La Cour suprême refuse d'entendre un cas lié au réchauffement climatique

20/05/2013 03:10 EDT | Actualisé 20/07/2013 05:12 EDT
WikiMedia:
Description Aerial view of Kivalina, Alaska, USA. View is to the southeast. | Source U.S. Army Corps of Engineers Digital Visual Library ...

La Cour suprême des Etats-Unis a refusé lundi de se saisir du cas d'un petit village d'Alaska demandant le droit de poursuivre des groupes pétroliers pour des dommages consécutifs à la fonte des glaces attribuée au réchauffement climatique.

Par ce refus, la haute juridiction confirme de fait la décision inférieure d'une cour d'appel fédérale de San Francisco (Californie, ouest) en 2012 qui avait estimé que ce cas ne relevait pas de sa compétence.

Les avocats représentant le village de Kivalina cherchaient à rendre responsables des émissions de gaz à effet de serre plusieurs compagnies pétrolières dont ExxonMobil et des sociétés de production d'électricité, afin de leur réclamer le versement de réparations pour les dégâts provoqués par des inondations et l'érosion résultant d'une fonte de la banquise due au réchauffement.

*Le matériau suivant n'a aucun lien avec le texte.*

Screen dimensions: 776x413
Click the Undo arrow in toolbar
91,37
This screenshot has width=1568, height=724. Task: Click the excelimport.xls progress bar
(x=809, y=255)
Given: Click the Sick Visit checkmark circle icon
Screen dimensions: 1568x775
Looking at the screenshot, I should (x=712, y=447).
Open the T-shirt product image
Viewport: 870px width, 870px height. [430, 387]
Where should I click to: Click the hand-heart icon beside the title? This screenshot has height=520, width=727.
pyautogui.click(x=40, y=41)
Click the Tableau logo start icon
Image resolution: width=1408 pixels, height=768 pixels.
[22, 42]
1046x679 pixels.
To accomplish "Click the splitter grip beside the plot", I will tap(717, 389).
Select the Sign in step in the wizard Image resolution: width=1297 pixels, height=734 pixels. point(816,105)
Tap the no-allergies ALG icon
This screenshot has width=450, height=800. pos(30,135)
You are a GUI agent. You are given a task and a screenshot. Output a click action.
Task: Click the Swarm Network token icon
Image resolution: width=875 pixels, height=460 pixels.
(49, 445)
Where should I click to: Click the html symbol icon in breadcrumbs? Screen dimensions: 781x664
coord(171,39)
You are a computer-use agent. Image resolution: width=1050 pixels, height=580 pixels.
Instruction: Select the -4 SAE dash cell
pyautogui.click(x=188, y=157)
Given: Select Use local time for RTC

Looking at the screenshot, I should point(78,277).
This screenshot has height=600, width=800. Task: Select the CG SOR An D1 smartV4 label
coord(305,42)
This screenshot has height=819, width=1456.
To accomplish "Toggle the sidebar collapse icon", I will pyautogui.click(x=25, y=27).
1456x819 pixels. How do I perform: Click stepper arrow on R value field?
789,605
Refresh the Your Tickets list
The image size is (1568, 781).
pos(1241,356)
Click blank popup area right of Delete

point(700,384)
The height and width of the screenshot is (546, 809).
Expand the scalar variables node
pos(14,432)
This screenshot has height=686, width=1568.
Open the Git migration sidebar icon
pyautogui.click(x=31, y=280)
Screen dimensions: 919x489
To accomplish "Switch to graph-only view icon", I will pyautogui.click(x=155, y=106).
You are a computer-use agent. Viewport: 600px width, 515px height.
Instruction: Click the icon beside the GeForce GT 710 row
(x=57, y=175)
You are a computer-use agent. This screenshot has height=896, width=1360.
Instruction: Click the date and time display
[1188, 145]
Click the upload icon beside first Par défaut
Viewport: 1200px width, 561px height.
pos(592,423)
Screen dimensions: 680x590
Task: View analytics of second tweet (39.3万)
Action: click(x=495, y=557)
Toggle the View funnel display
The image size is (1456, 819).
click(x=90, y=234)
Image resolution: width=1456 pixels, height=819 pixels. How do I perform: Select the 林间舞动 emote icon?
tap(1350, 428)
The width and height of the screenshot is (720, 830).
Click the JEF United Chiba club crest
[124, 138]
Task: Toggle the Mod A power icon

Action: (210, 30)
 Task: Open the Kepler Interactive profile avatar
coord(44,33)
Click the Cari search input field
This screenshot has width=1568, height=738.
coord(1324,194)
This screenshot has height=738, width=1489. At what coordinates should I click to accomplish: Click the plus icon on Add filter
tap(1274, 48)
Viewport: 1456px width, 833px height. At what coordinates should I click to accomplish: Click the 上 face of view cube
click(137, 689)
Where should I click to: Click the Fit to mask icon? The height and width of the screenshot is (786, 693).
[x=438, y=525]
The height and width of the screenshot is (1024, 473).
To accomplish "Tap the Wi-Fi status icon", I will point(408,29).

La cour d'appel de San Francisco avait conclu que le village de Kivalina ne pouvait pas entamer de poursuite contre ces sociétés dans le cadre des lois fédérales.

"La solution à la situation dramatique dans laquelle se trouve Kivalina est entre les mains des pouvoirs exécutif et législatif du gouvernement fédéral pas dans le droit fédéral commun", écrivait le juge d'appel Sidney Thomas.

La conclusion de la cour d'appel s'appuyait en grande partie sur la décision de la cour suprême des Etats-Unis en 2011 dans le cadre de l'action de l'Etat du Connecticut (nord-est) contre la compagnie de production électrique American Electric Power.

A l'unanimité, les juges de la haute cour avait décidé que l'affaire ne relevait pas de sa compétence expliquant qu'une société ne pouvait pas être poursuivie pour des émissions de gaz à effet de serre dans le cadre du droit fédéral commun.

La Cour suprême citait surtout la loi sur la propreté de l'air ("Clean Air Act") qui attribue le contrôle des émissions de dioxyde de carbone (CO2) et d'autres gaz à effet de serre à l'Agence de protection de l'environnement (EPA).

Le coût de réinstallation du village a été estimé à 95 millions de dollars par le Corps des ingénieurs du génie de l'armée de terre américaine.

Le village inuit de Kivalina qui comptait 376 habitants en 2010 se situe à l'extrémité d'une bande de terre de 13 km séparant la Mer des Tchouktches et le lagon à l'embouchure de la rivière Kivalina à 130 km de Kotzebue.